Maura memejamkan mata. Ia harus bicara dengan Harry. Ia harus tahu seberapa besar luka yang telah terbuka karena diamnya terlalu lama. Maura tak tahu harus percaya siapa. Namun, satu hal yang pasti, semuanya semakin kabur, dan kebenaran justru semakin tertutup oleh suara-suara yang terlalu banyak.
ꕤꕤꕤ
Di rumah, Seno mengetuk pintu kamar Maura. Ia berdiri diam di ambang pintu kamar, memandangi Maura yang masih memegangi halaman terbuka dengan mata yang tak berkedip.
“Maureen sering menggambar seperti itu, ya?” tanyanya pelan, seperti seseorang yang mencoba memanggil kenangan yang telah terkubur.
Maura mengangguk pelan, lalu menjawab, “Iya, tapi tidak semua orang bisa membaca maksudnya.”
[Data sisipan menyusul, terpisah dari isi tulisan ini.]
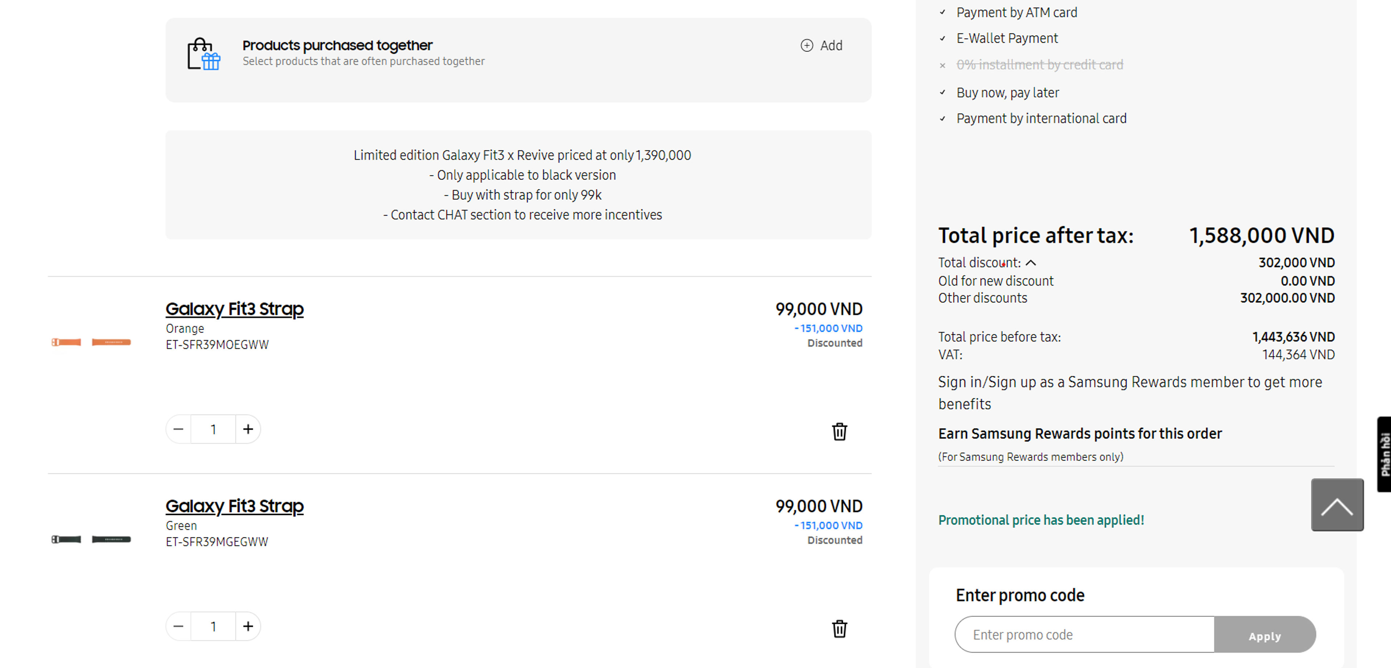Add products purchased together
Image resolution: width=1391 pixels, height=668 pixels.
(821, 45)
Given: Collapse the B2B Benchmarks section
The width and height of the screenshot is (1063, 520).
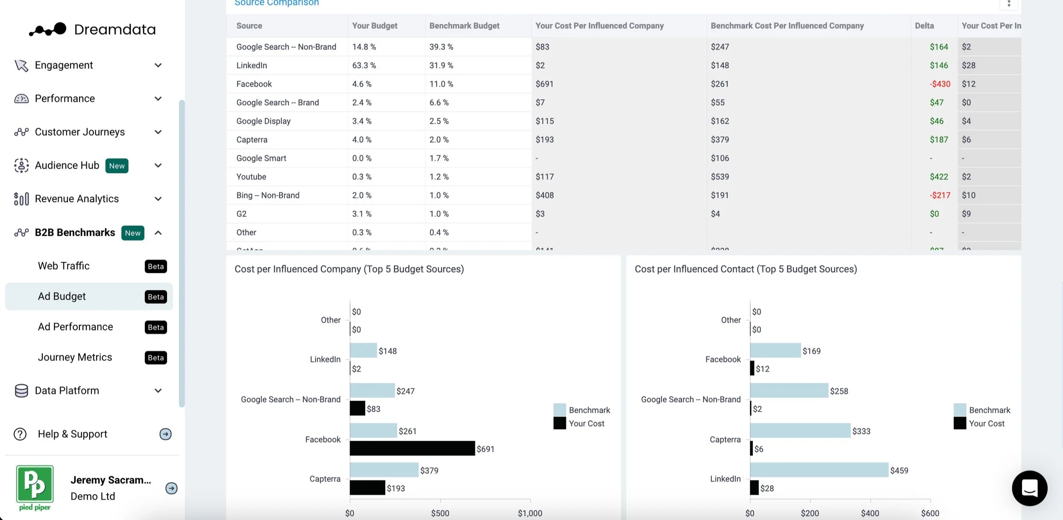Looking at the screenshot, I should tap(158, 233).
Seno mendesah, lalu menatap lantai sejenak sebelum berkata, “Papa ... bukan ayah yang sempurna, Maura. Tapi sekarang Papa ingin tahu lebih banyak. Tentang apa yang kalian sembunyikan waktu itu. Tentang Maureen. Apa maksud dari semua ini?”
Maura memejamkan mata sejenak. Pertanyaan itu seperti pisau tumpul: tidak menyakitkan karena tajam, tetapi karena menekan luka yang belum pulih.
“Aku juga belum tahu, Pa,” katanya. “Tapi dia menyimpan sesuatu. Bukan cuma rasa sakit ... tapi semacam rencana. Atau sinyal. Langit Kedua itu bukan cuma gambar. Itu ... semacam pintu.”
Seno mengangguk pelan, walau wajahnya tetap menyiratkan kebingungan. “Kamu percaya semua ini akan menjawab kenapa Maureen pergi?”
Maura menoleh padanya. Untuk pertama kalinya setelah berminggu-minggu, ia melihat mata ayahnya yang tak disembunyikan oleh pekerjaan dan tekanan. Hanya mata seorang lelaki yang kehilangan anak—dan takut kehilangan satu anak lagi.
“Aku harus percaya,” jawab Maura. “Karena kalau tidak, aku takut ... aku juga akan hilang seperti dia.”
Seno diam. Udara di antara mereka berat, seperti tertahan oleh semua hal yang tak sempat diucapkan.
“Kalau kamu butuh bantuan, ngomong ke Papa. Bukan cuma tentang gambar ini, tapi tentang apa pun yang kamu rasakan. Papa selalu ada di sini.”
Maura menunduk. “Terima kasih, Pa.”
Dalam keheningan itu, sebuah ikatan yang pernah longgar terasa menguat. Bukan karena semuanya jadi jelas, tetapi karena mereka mulai mengakui: kehilangan ini terlalu besar untuk dipikul sendiri.